Action item>
Extract only the lines running from the top of the entries to the line that holds "Task: Click the Constant Value label". Include that line and omit the pictures.

Data records>
※
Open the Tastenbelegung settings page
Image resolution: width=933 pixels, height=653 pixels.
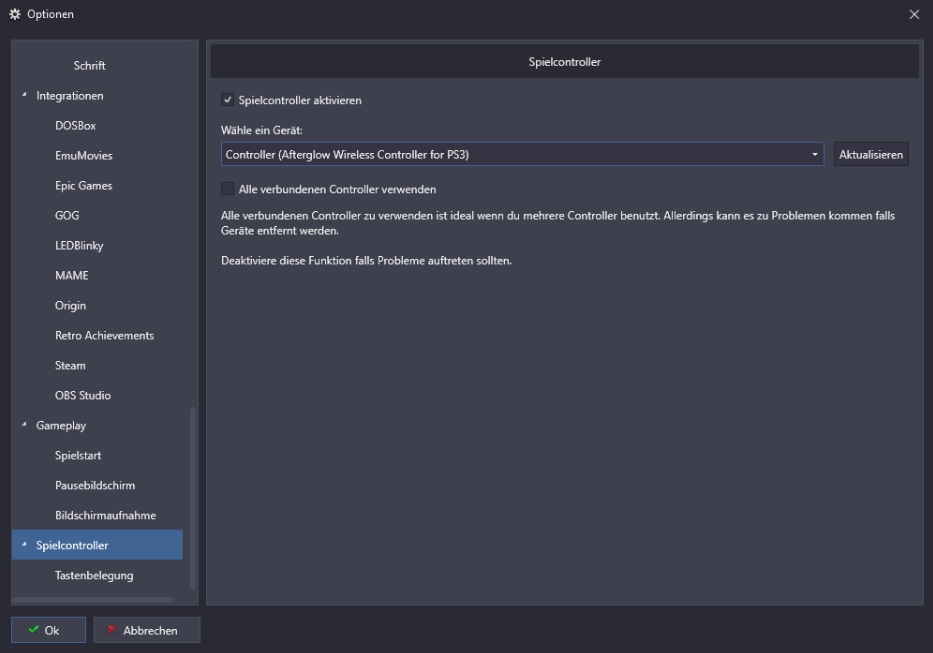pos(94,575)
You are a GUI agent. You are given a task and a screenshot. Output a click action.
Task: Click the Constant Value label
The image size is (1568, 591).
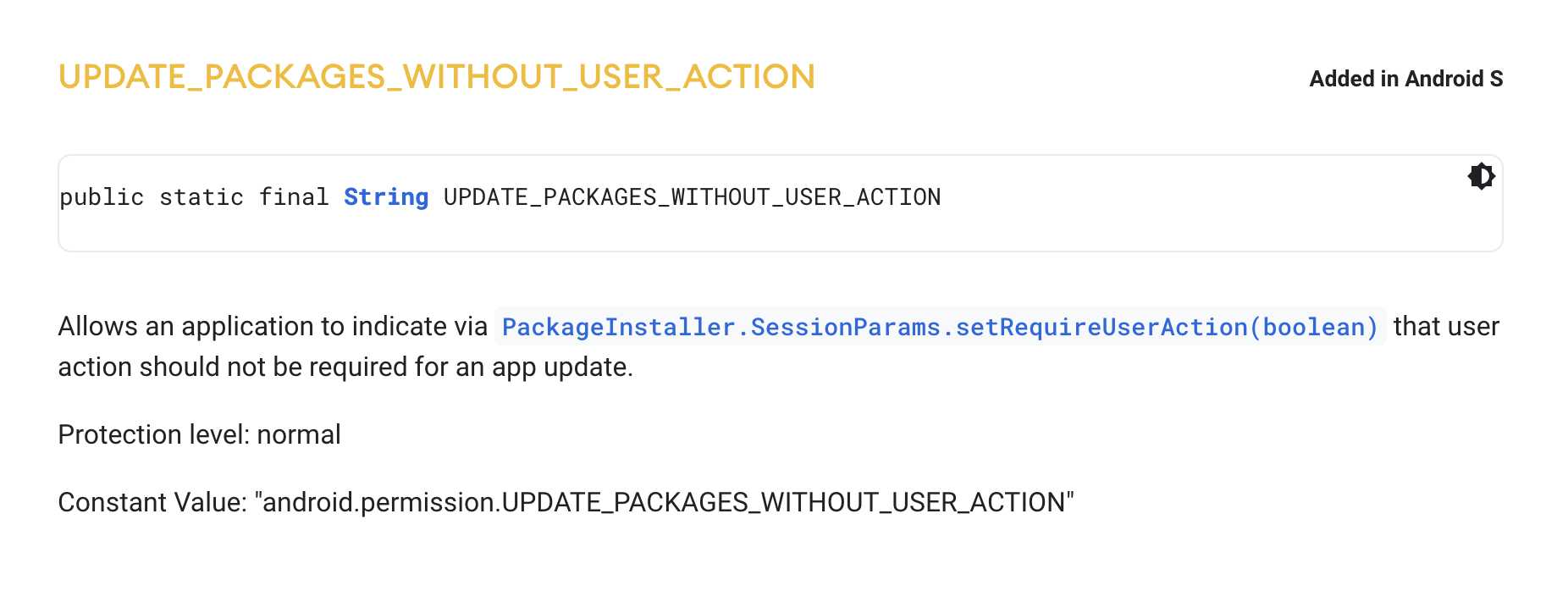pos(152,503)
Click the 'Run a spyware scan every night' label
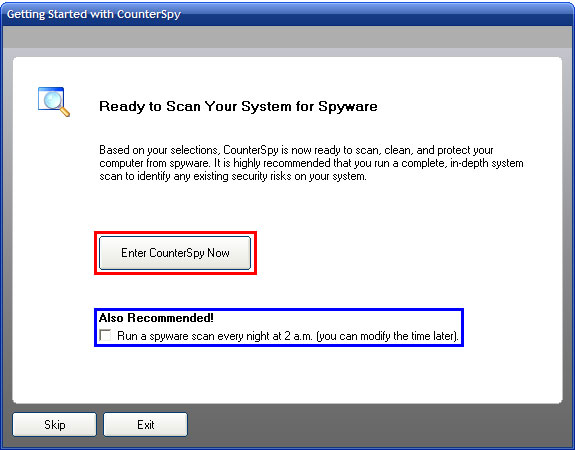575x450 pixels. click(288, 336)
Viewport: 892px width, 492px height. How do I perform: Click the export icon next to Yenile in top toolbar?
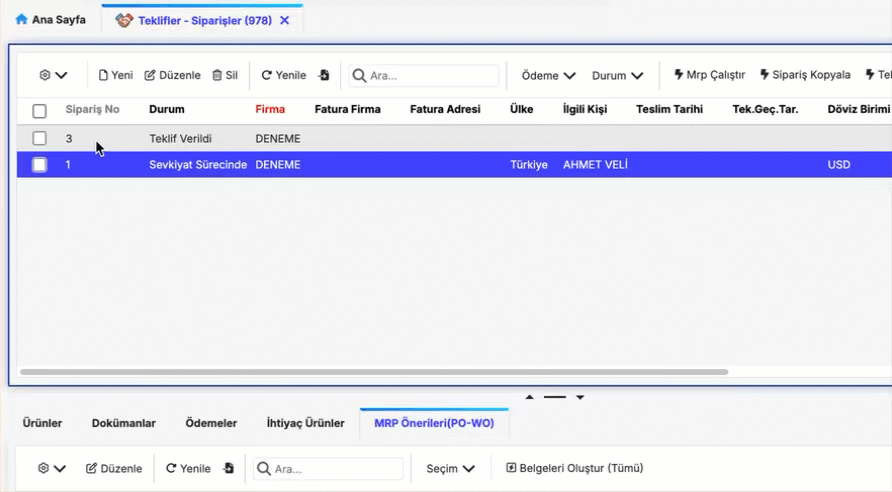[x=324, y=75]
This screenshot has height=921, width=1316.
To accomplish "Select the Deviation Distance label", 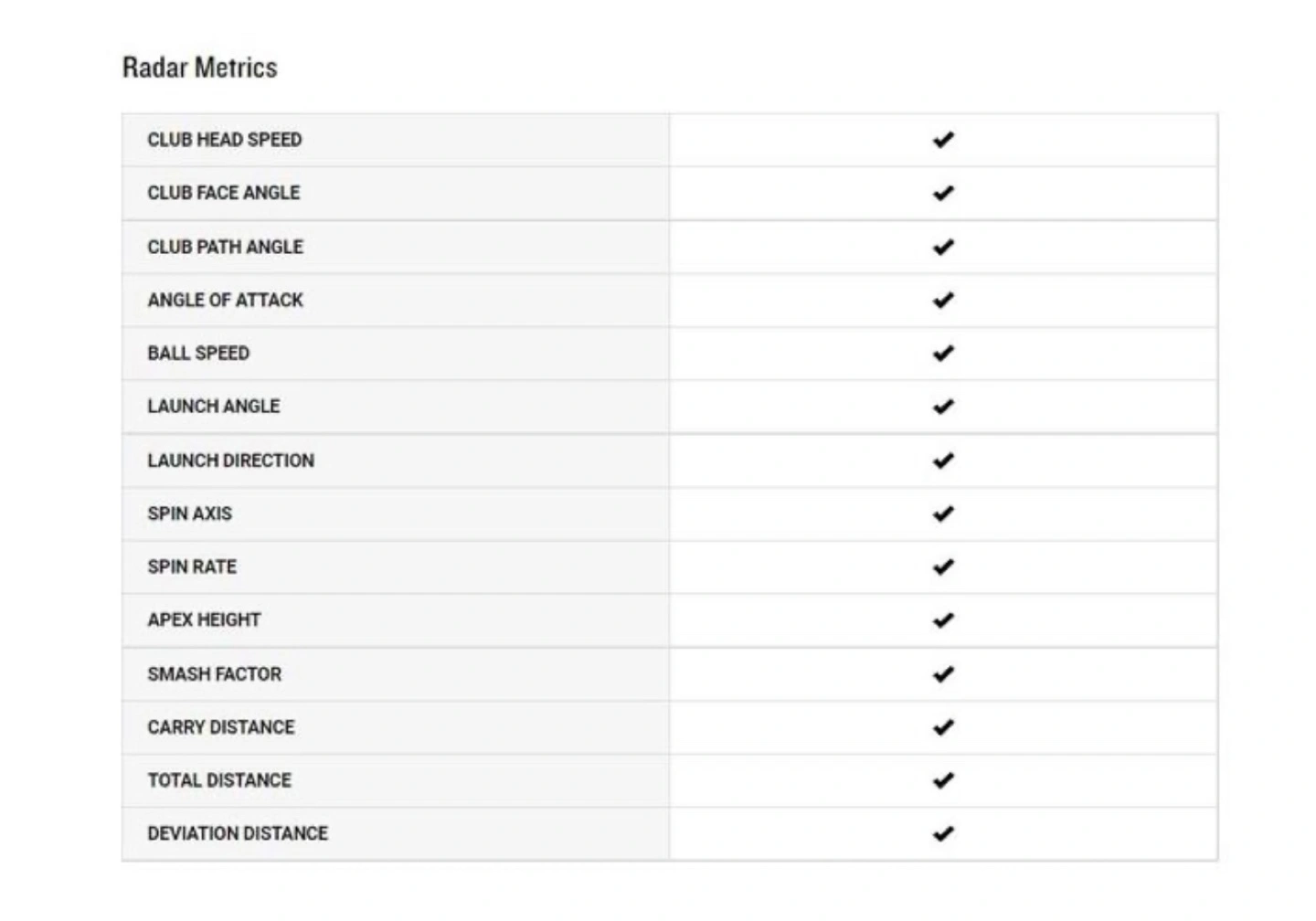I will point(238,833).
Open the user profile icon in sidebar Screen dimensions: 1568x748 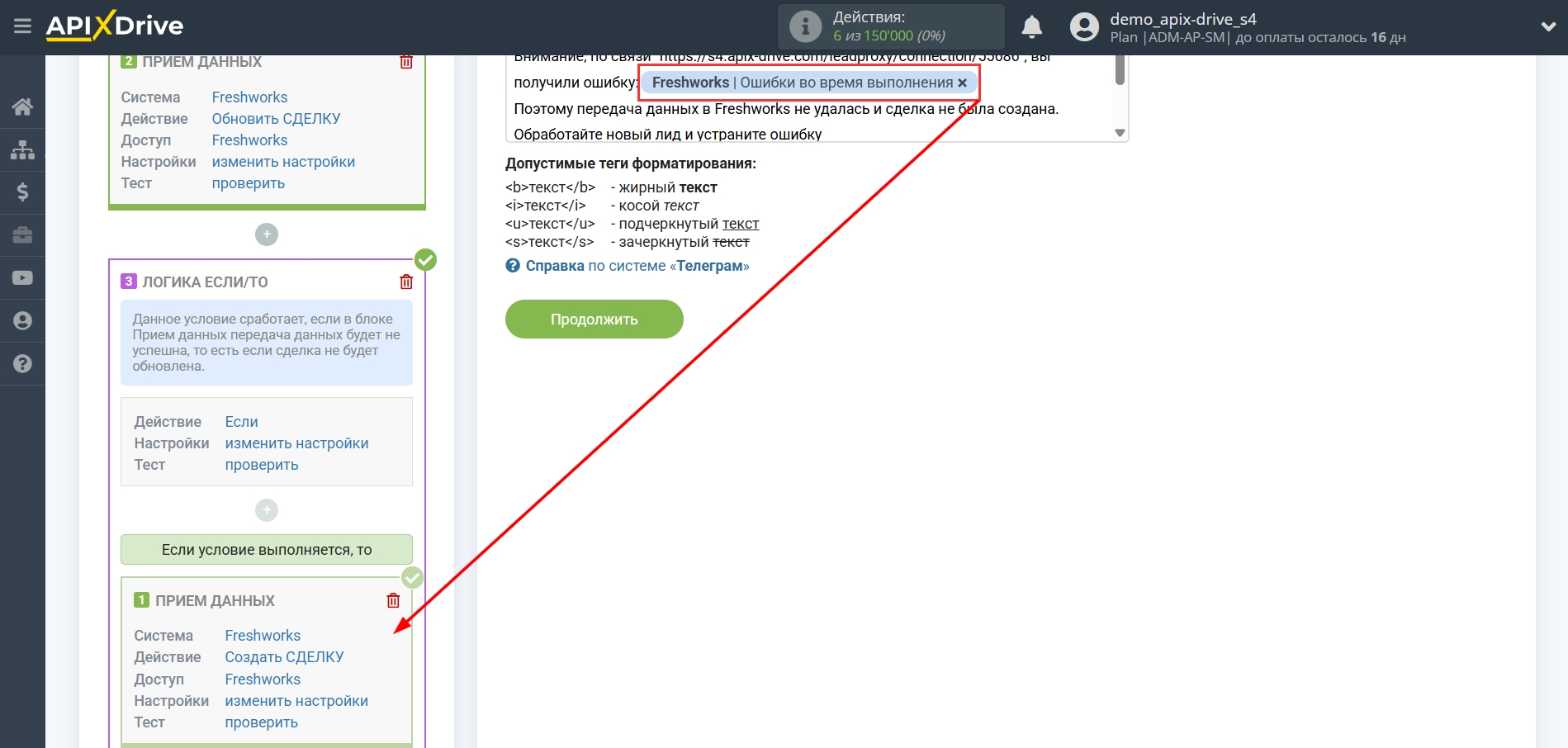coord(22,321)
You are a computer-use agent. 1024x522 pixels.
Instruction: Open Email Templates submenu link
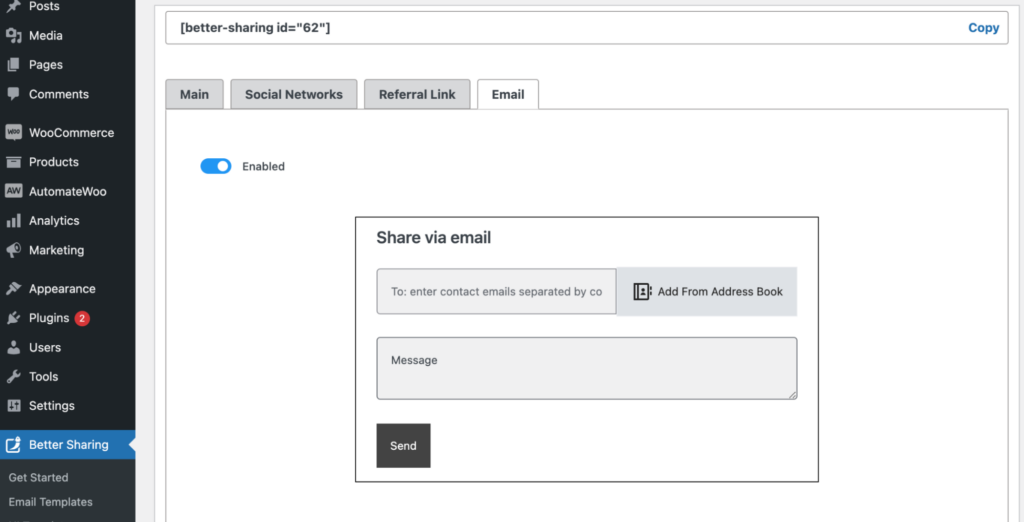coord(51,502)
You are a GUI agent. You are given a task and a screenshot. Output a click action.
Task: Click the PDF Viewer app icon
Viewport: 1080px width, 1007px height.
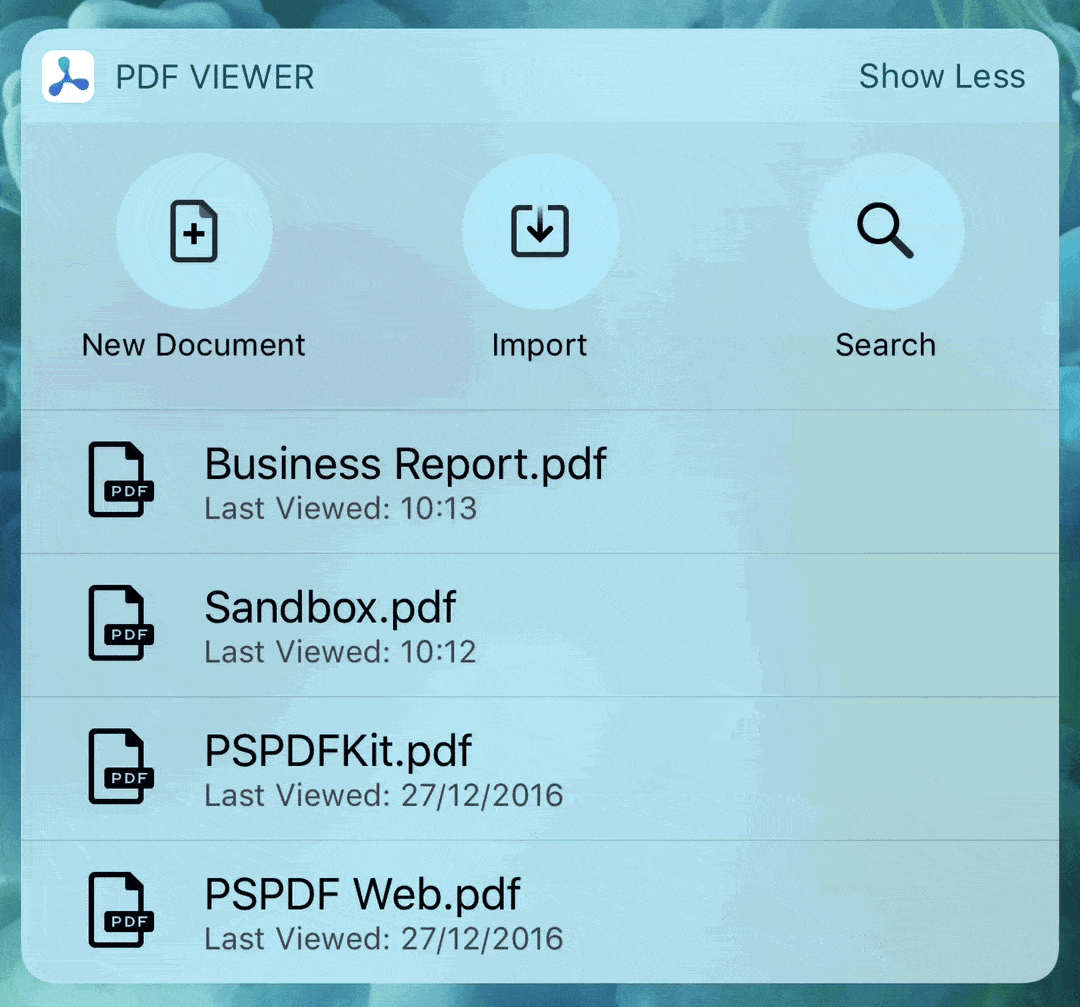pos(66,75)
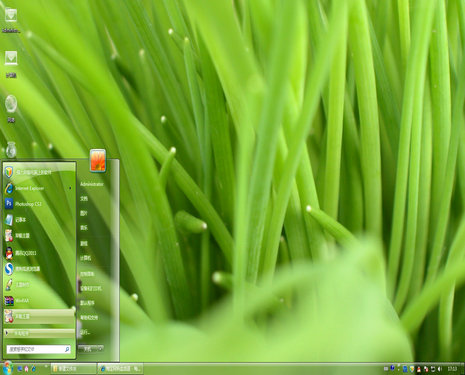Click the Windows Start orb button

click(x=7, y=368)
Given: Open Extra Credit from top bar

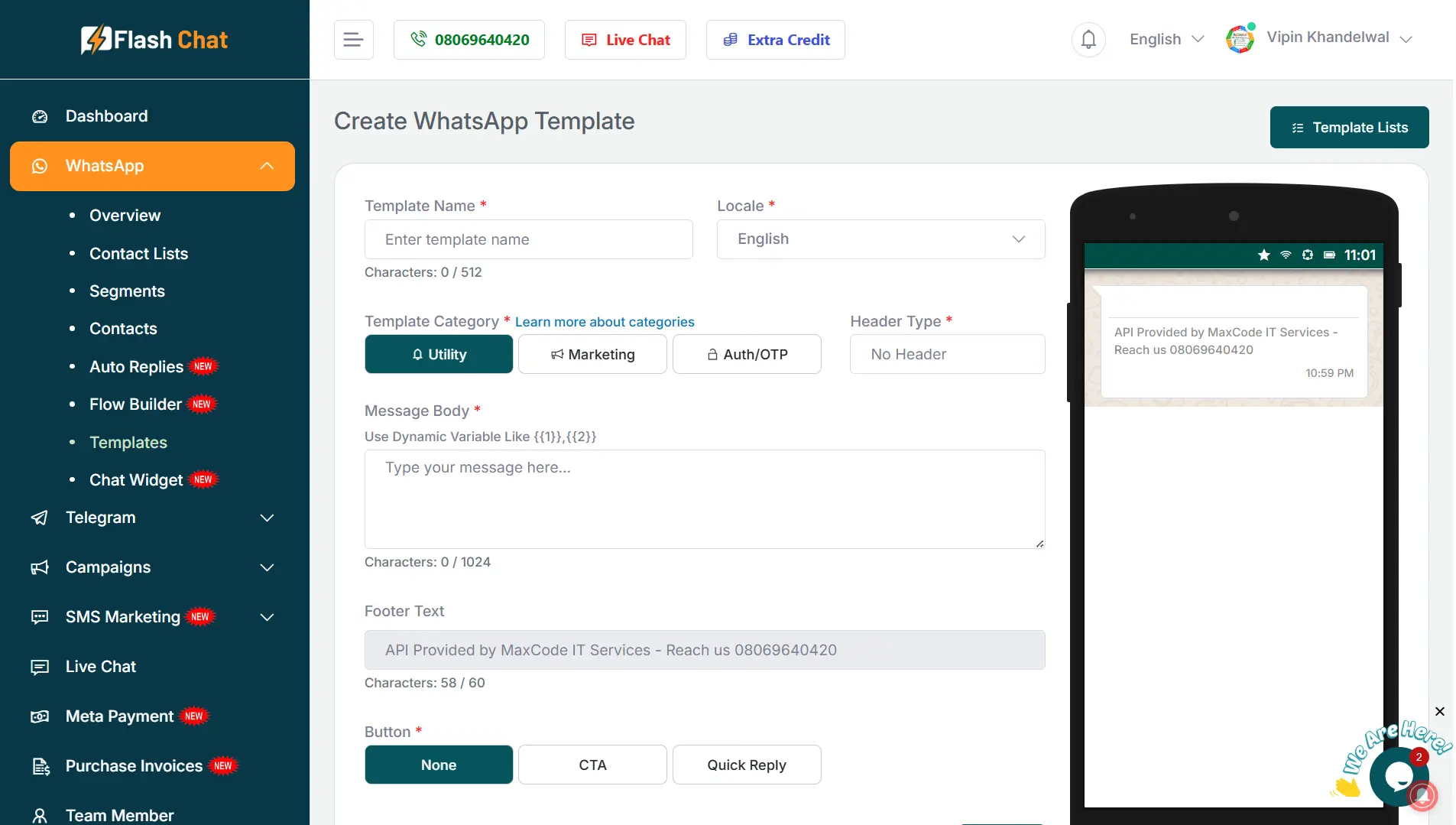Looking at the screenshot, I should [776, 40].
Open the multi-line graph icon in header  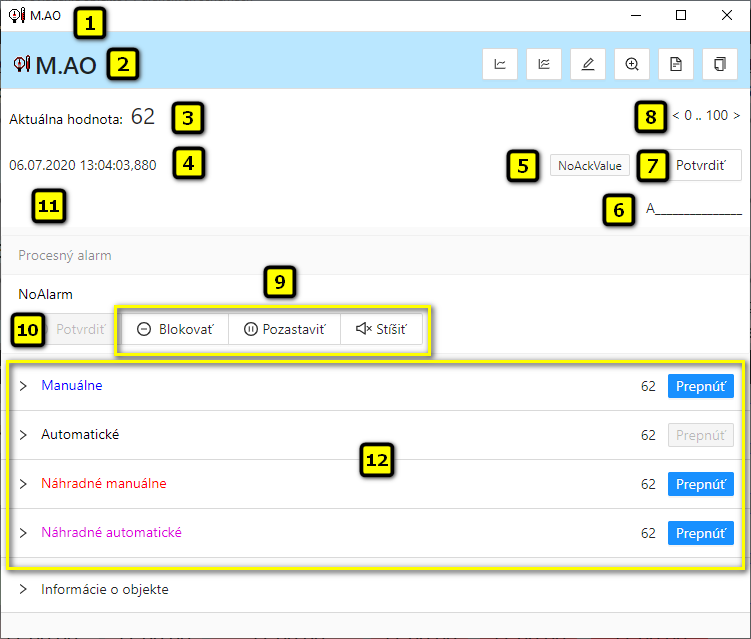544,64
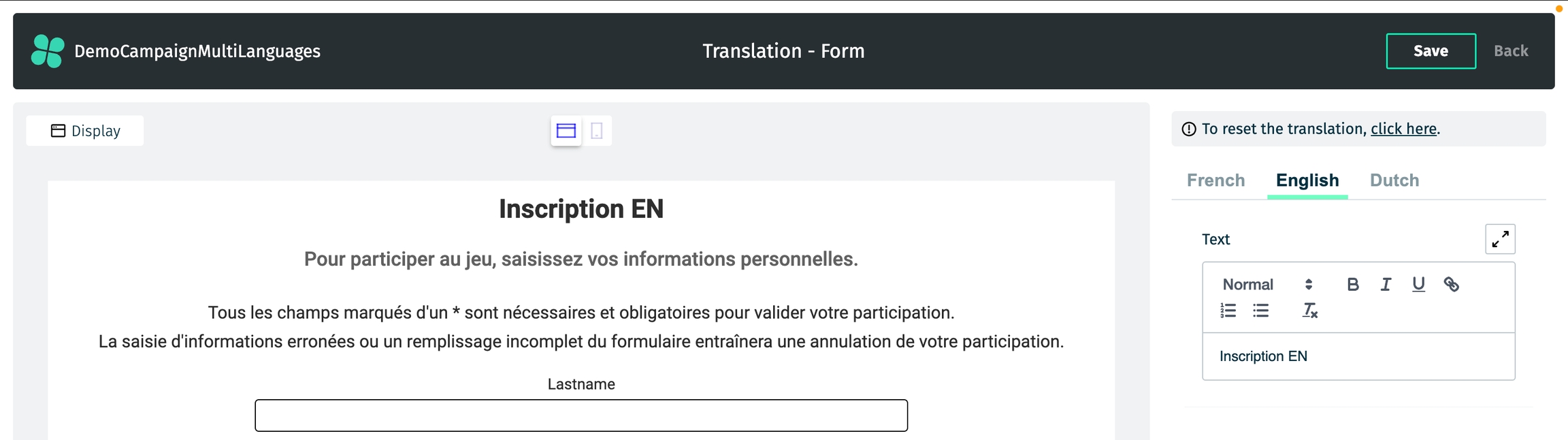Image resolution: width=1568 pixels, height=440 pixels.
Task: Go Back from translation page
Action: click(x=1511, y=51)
※
Final answer>
Open the Tastenbelegung settings page
Image resolution: width=933 pixels, height=653 pixels.
pos(94,575)
You are a GUI agent. You are given a task and a screenshot. Output a click action.
Task: Click the Constant Value label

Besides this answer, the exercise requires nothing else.